Governo apresenta proposta de apoio à contratação de jovens trabalhadores aos parceiros sociais: ministra quer que entre em vigor ainda este semestre

Ana Mendes Godinho, ministra do Trabalho, Solidariedade e Segurança Social, salientou que os parceiros sociais têm até 14 de abril para apresentar as suas observações

Francisco Laranjeira
Março 29, 2023
13:53

A ministra do Trabalho, Solidariedade e Segurança Social, Ana Mendes Godinho, divulgou alguns detalhes da proposta apresentada na reunião desta quarta-feira aos parceiros sociais, sobretudo no que diz respeito à contratação dos trabalhadores jovens.

“Na reunião de hoje fizemos um balanço do acordo de rendimentos e competitividade mas também apresentámos aos parceiros o programa dedicado ao apoio da contratação de jovens qualificados”, precisou Ana Mendes Godinho.

“O objetivo é atingir 25 mil jovens, com contrato permanente e não precário, através do apoio às empresas que contratem jovens, com contratos com um valor mínimo de 1.330 euros, e com uma novidade: uma bolsa mensal dedicada a um apoio à autonomização dos jovens trabalhadores, pago pelo IFP (Instituto do Emprego e Formação Profissional)”, referiu a responsável, sublinhando: “Esta é uma missão coletiva de todos nós, dar condições aos jovens para se fixar no país.”

Sobre o prazo perspetivado pelo Governo para a nova proposta, esta “deve entrar em vigor ainda este semestre. Ficamos à espera das observações dos parceiros sociais até 14 de abril, para depois regulamentar a medida para que entre em vigor o mais depressa possível”.

A reunião com os parceiros sociais foi mais além do que a proposta do Governo relativa ao incentivo à contratação jovem mas também uma plataforma para avaliar o acordo de rendimentos e competitividade, celebrado em outubro último.

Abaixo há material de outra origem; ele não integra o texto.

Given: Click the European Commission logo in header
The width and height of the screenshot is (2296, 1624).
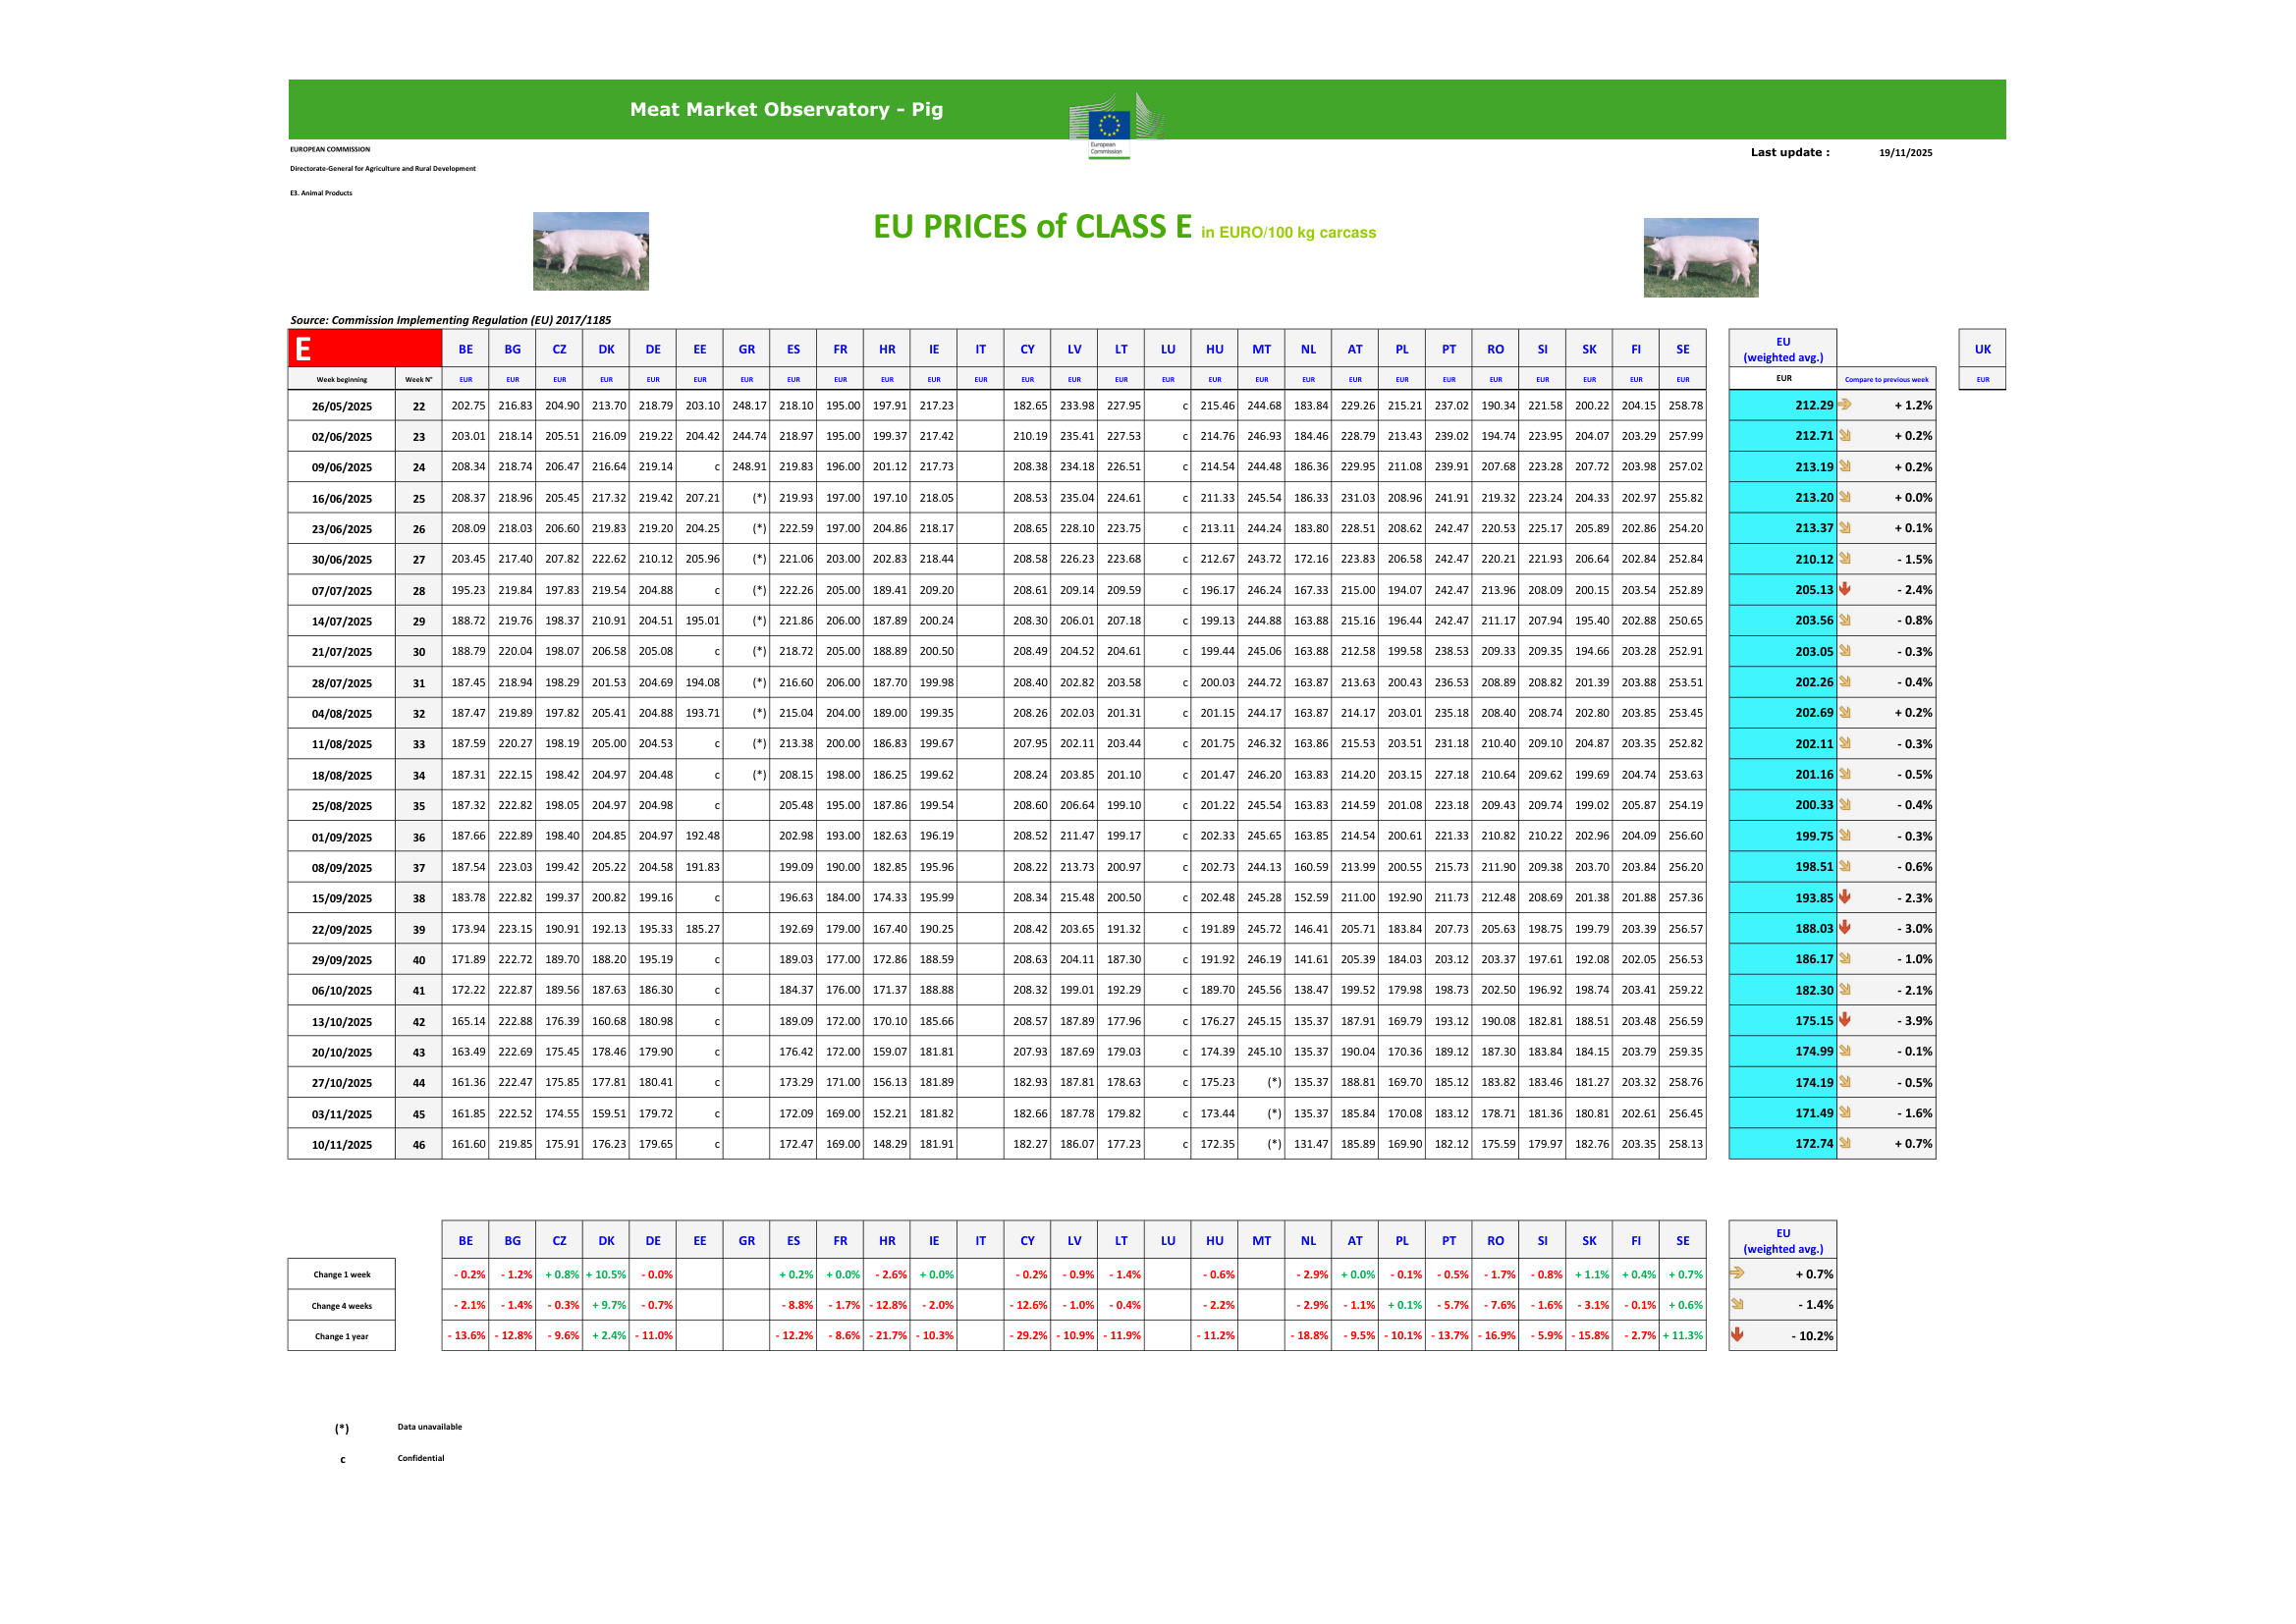Looking at the screenshot, I should [x=1112, y=126].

António Saraiva, presidente do CIP, salientou que mantém-se disponível “para rediscutir o acordo” mas “não nesta fase. Ainda é cedo”. “O acordo prevê a sua reavaliação a cada ano e no tempo certo faremos essa avaliação. Esse não é esse tempo. Dois meses decorridos da entrada em vigor, há matérias que ainda hoje não estão em vigor”, alertou.

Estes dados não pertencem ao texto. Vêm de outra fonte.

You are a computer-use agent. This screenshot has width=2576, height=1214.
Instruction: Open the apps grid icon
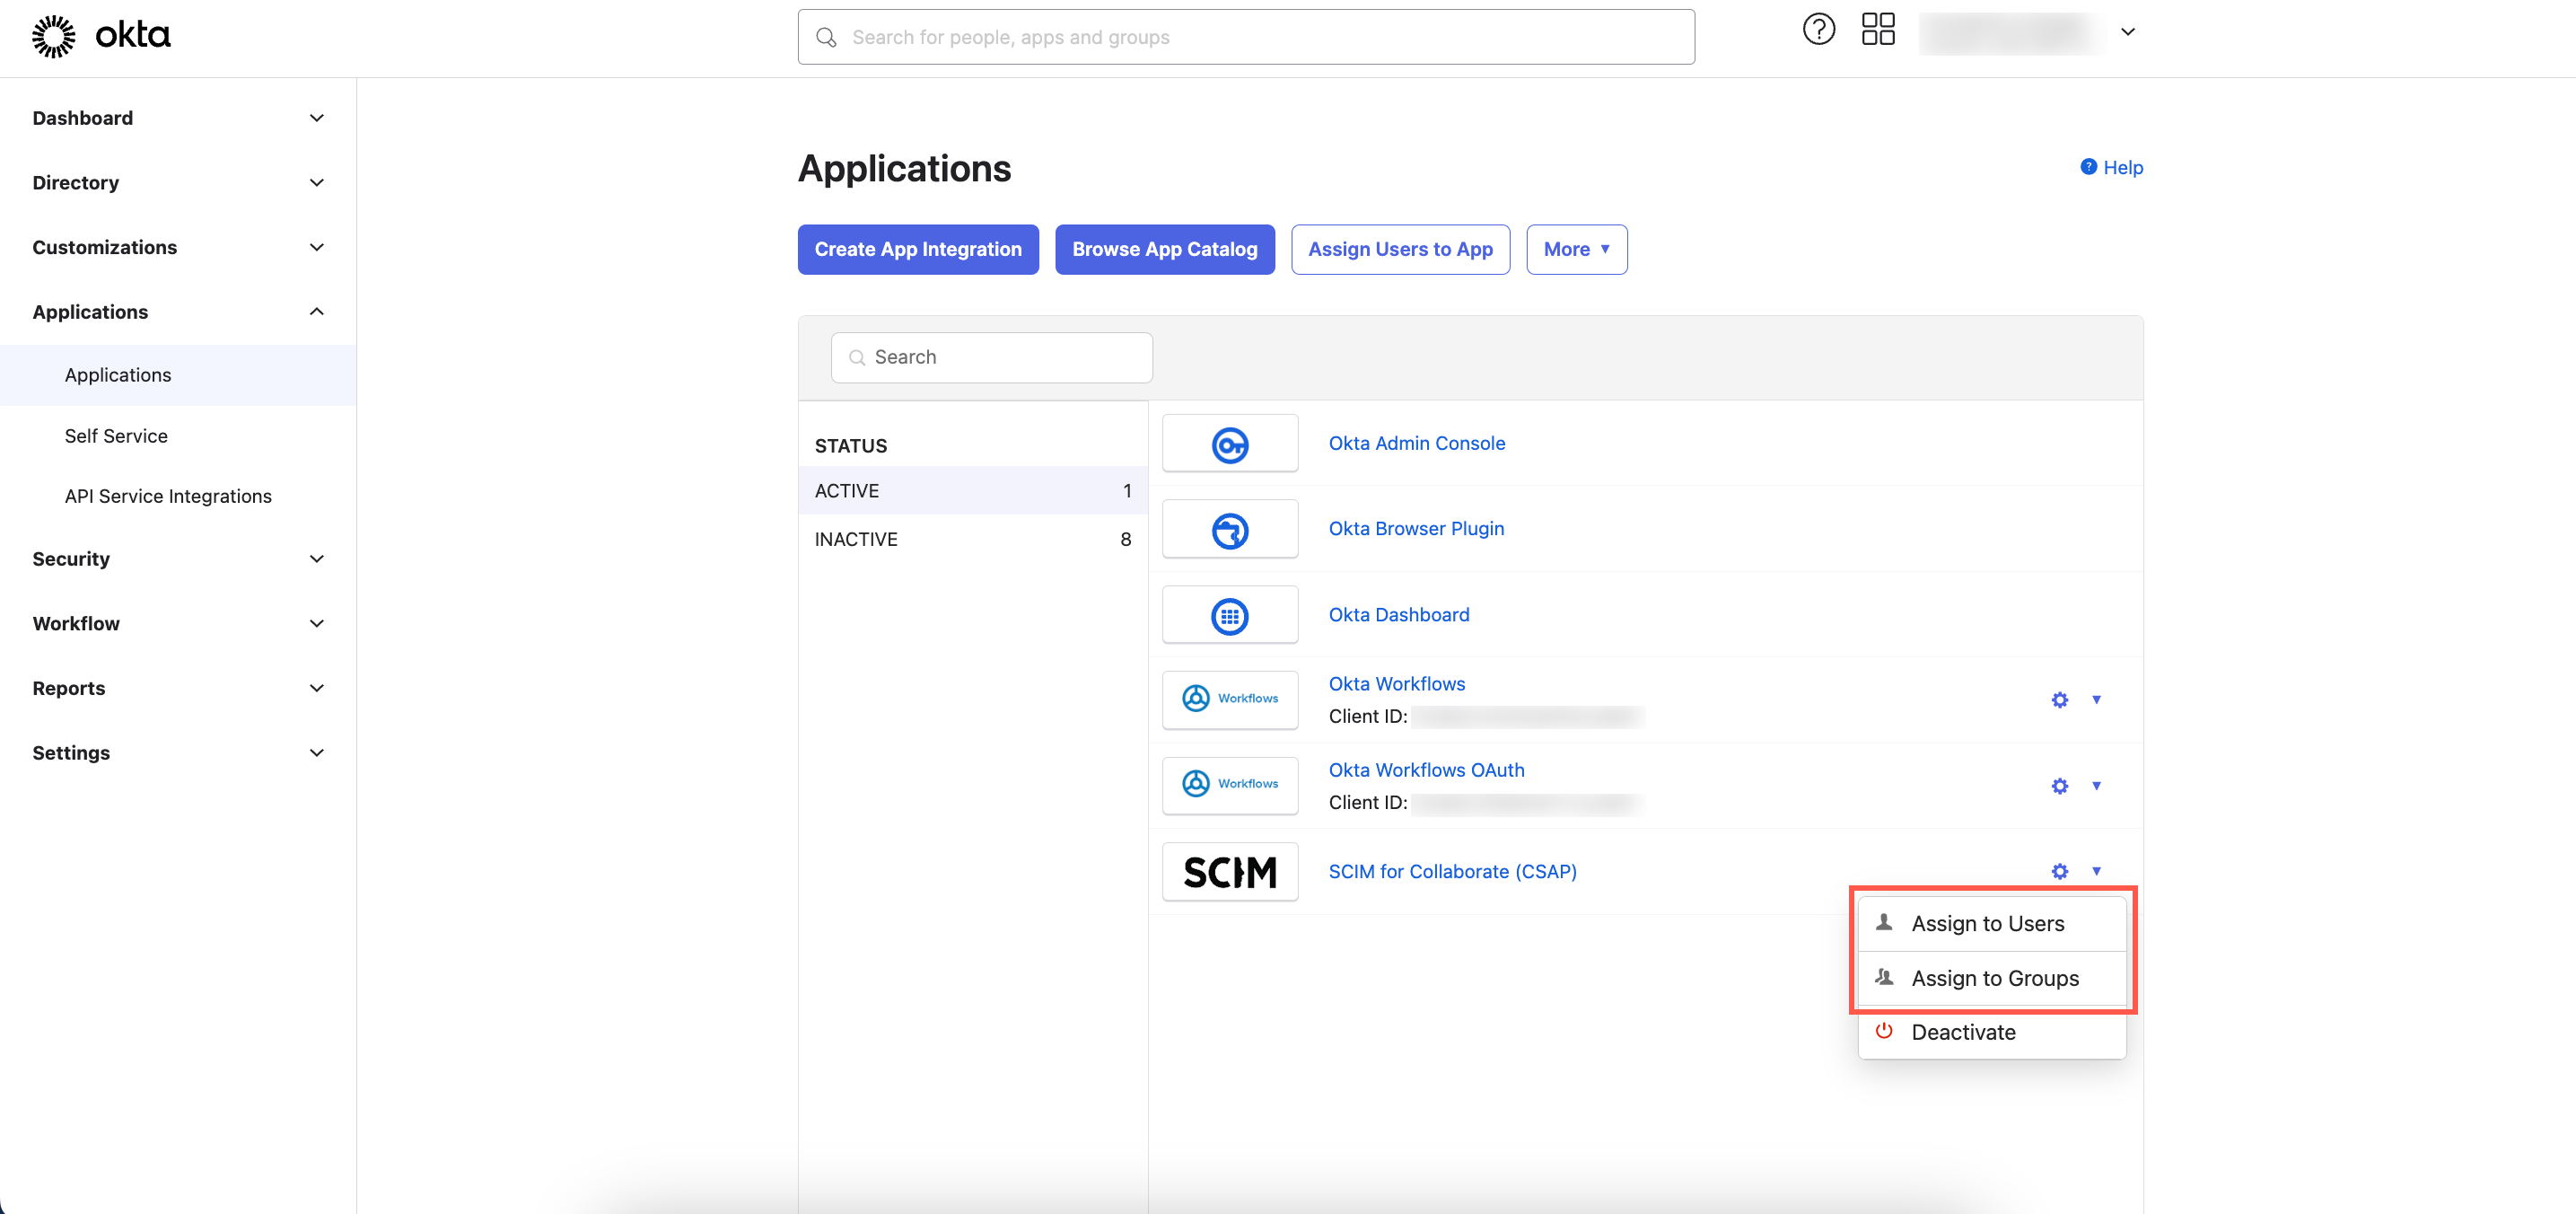click(x=1878, y=30)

Já Mário Mourão, secretário-geral da UGT, frisou “que vai analisar esta quinta-feira”, em sede de secretariado nacional, “as propostas do Governo”. “Neste momento, para já, não estamos a ver necessidade de o reavaliar”, apontou. “É preciso continuar a monitorizar a implementação desse acordo em todas as suas vertentes.”

João Vieira Lopes, responsável da Confederação do Comércio e Serviços de Portugal (CCP), avançou que “estamos sempre abertos a discutir o que foi negociado. Mas qualquer discussão não se pode restringir a tabelas salariais. Há uma série de atividades que terão de ser rediscutidas. Hoje a nossa principal preocupação foi os vários aspetos do acordo que não estão concretizados”.

Por último, Isabel Camarinha, secretária-geral da CGTP, que, recorde-se, não subscreveu o acordo com o Governo em outubro último, realçou que as propostas do Governo “não dão respostas às necessidades dos trabalhadores, que agora agravaram-se ainda mais devido ao aumento do custo de vida, que não teve da parte do Governo o conjunto de medidas necessário para valorizar salários e carreiras dos trabalhadores”.